**The task:**
Rewrite the records below as a numbered list, leaving out any blank lines.

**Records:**
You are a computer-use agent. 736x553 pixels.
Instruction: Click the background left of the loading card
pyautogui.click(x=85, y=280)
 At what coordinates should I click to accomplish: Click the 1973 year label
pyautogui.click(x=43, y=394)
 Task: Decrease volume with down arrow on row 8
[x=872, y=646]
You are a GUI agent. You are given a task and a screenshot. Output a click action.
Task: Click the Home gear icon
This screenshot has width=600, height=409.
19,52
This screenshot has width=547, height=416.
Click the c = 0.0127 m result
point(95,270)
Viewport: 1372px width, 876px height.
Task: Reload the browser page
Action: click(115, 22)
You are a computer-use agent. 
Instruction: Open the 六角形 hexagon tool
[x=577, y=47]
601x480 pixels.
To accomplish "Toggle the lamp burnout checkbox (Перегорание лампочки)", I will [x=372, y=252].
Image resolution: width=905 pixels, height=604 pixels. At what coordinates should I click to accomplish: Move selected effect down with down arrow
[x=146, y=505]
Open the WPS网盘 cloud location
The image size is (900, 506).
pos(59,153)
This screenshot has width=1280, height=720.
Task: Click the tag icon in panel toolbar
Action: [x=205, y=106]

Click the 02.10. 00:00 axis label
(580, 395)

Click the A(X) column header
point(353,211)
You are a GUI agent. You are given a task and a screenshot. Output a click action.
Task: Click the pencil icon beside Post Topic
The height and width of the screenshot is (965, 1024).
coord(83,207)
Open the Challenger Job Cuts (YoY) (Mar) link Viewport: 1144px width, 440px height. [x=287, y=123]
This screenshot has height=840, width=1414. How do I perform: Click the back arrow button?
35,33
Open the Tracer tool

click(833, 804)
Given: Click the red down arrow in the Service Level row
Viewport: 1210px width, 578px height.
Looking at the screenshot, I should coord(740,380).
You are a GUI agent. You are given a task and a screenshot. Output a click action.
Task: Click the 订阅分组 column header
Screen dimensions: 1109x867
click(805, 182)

**Exercise solution:**
1. You are a computer-use agent. 736x553 pixels.
2. Instruction: Click the background left of the loading card
3. pyautogui.click(x=85, y=280)
4.  At what coordinates should I click to accomplish: Click the 1973 year label
5. pyautogui.click(x=43, y=394)
6.  Task: Decrease volume with down arrow on row 8
7. [x=872, y=646]
8. You are a GUI agent. You are given a task and a screenshot. Output a click action.
9. Task: Click the Home gear icon
10. This screenshot has width=600, height=409.
11. 19,52
12. This screenshot has width=547, height=416.
13. Click the c = 0.0127 m result
14. point(95,270)
15. Viewport: 1372px width, 876px height.
16. Task: Reload the browser page
17. Action: click(115, 22)
18. You are a computer-use agent. 
19. Instruction: Open the 六角形 hexagon tool
20. [x=577, y=47]
21. 601x480 pixels.
22. To accomplish "Toggle the lamp burnout checkbox (Перегорание лампочки)", I will [x=372, y=252].
23. Image resolution: width=905 pixels, height=604 pixels. At what coordinates should I click to accomplish: Move selected effect down with down arrow
24. [x=146, y=505]
25. Open the WPS网盘 cloud location
26. The image size is (900, 506).
27. pos(59,153)
28. This screenshot has width=1280, height=720.
29. Task: Click the tag icon in panel toolbar
30. Action: [x=205, y=106]
31. Click the 02.10. 00:00 axis label
32. (580, 395)
33. Click the A(X) column header
34. point(353,211)
35. You are a GUI agent. You are given a task and a screenshot. Output a click action.
36. Task: Click the pencil icon beside Post Topic
37. The height and width of the screenshot is (965, 1024).
38. coord(83,207)
39. Open the Challenger Job Cuts (YoY) (Mar) link Viewport: 1144px width, 440px height. [x=287, y=123]
40. This screenshot has height=840, width=1414. How do I perform: Click the back arrow button?
41. 35,33
42. Open the Tracer tool
43. click(833, 804)
44. Given: Click the red down arrow in the Service Level row
45. Viewport: 1210px width, 578px height.
46. Looking at the screenshot, I should coord(740,380).
47. You are a GUI agent. You are given a task and a screenshot. Output a click action.
48. Task: Click the 订阅分组 column header
49. Screen dimensions: 1109x867
50. click(805, 182)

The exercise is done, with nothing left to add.